Congress could commemorate National Parks Week by empowering private foundations and land trusts — or even state and local governments — to own and operate hundreds of the Park Service’s less visited, less significant and financially failing sites. This would free resources to protect the most worthwhile historic sites and ensure that neglected properties get the care and attention they deserve.
Washington Times
The National Park Service is waiving entrance fees to America’s national parks and historic sites during National Parks Week. The freebies continue until April 27, but taxpayers aren’t getting a bargain, considering that the swollen agency spends $2.6 billion a year.
President Obama wants to spend still more money on parks, asking Congress to approve a scheme to spend an additional $1.2 billion over the next three years. The cash would be earmarked to celebrate the National Park Service’s centennial anniversary in 2016. It would fund, among other projects, an expensive youth work program and provide more muscle for the federales to wrestle land from individual property owners.
The National Park Service runs so deeply in the red because it’s too big. The agency runs 401 parks and historic sites, 23 trails and 58 rivers. For every majestic natural wonder and historic treasure, there’s a sparsely visited Park Service site of little value or significance. Many, if not most, of the Park Service’s nearly 500 properties might be better served in state, local or private hands.
Few national parks are financially self-sufficient. The rest are on the dole, requiring taxpayers to subsidize a failure to attract visitors, revenue and interest. Fees paid by park visitors fund only a nickel of every dollar devoured by the Park Service. Taxpayers fund the rest.
Playwright Eugene O’Neill’s hillside home in the San Francisco Bay is now a National Historic Site.
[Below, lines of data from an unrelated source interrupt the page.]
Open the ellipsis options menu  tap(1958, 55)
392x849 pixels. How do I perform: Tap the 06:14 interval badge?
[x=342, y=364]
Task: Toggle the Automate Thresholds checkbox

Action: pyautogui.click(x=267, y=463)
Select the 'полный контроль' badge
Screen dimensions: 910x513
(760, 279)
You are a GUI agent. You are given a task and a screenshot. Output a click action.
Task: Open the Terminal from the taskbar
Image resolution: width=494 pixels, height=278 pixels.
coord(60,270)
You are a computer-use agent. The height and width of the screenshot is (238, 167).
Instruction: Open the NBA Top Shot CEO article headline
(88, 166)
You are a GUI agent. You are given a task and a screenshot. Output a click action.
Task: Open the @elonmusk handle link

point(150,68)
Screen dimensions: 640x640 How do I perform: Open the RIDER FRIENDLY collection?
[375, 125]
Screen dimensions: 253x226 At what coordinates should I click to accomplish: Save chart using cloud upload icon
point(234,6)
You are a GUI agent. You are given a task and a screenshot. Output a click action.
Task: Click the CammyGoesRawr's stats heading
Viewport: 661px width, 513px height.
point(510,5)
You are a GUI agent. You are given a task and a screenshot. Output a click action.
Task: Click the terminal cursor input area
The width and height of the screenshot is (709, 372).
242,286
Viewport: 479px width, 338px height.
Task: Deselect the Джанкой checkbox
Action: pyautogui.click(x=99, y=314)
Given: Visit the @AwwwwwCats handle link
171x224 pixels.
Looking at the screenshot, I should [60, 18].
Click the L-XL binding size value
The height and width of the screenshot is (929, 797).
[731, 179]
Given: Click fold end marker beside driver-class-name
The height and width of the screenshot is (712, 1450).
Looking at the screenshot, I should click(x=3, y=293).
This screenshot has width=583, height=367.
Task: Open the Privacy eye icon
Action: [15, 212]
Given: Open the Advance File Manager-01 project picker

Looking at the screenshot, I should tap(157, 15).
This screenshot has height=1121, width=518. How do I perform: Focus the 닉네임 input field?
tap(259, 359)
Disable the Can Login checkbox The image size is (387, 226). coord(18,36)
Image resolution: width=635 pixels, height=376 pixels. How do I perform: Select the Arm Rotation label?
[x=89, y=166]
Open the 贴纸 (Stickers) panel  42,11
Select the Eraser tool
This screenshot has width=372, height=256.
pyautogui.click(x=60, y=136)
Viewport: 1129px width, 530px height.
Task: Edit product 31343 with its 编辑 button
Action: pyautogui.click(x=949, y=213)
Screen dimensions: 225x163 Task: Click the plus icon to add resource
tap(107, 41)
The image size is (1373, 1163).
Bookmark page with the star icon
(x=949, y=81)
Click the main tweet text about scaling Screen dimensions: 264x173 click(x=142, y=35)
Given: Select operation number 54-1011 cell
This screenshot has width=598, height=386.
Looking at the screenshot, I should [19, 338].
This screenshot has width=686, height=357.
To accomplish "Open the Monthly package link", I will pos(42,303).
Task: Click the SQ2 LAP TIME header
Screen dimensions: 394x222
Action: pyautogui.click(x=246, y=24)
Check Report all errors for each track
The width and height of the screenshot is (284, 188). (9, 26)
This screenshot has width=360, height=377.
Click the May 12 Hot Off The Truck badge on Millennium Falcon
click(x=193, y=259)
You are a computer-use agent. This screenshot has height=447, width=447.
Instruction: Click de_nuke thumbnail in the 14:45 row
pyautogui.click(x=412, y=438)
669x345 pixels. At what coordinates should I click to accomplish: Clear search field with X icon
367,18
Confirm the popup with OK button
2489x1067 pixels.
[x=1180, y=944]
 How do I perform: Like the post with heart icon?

It costs federal taxpayers $687,000 per year to keep open, though visitors trickle through at an average of just seven a day. That’s $270 for each and every visitor. In contrast, the Columbus, Miss., home of O’Neill’s contemporary, Tennessee Williams, was restored by private donors and is open to visitors at no cost to taxpayers.
Fewer than 11,000 persons visit the Agate Fossil Beds National Monument in New Mexico every year, but it consumes nearly $1 million in tax dollars annually. An equally impressive fossil site in Gray, Tenn., draws nearly eight times more visitors and is funded primarily through corporate gifts and a few state grants.
Last year, Montana’s Grant-Kohrs Ranch National Historic Site attracted only 18,439 people, but taxpayers paid $1.5 million to keep it open. The cost of keeping the Rio Grande Wild and Scenic River in Texas works out to $241 per visitor. The Port Chicago Naval Magazine National Memorial near Oakland is an even bigger financial draw, requiring a $329 taxpayer subsidy per visitor. The federally managed site honoring the Wild West-era town of Nicodemus, Kan., draws so few visitors that the taxpayers are out $192 per visitor.
While National Park Service leaders want national park visitors to think they’re getting something for free this week, the gesture conceals an expensive truth. The National Parks are a wonderful treasure, all but unique to America, but the Park Service sometimes wastes money and mismanages many properties. Too much of a good thing can be too much.
Congress could commemorate National Parks Week by empowering private foundations and land trusts — or even state and local governments — to own and operate hundreds of the Park Service’s less visited, less significant and financially failing sites. This would free resources to protect the most worthwhile historic sites and ensure that neglected properties get the care and attention they deserve.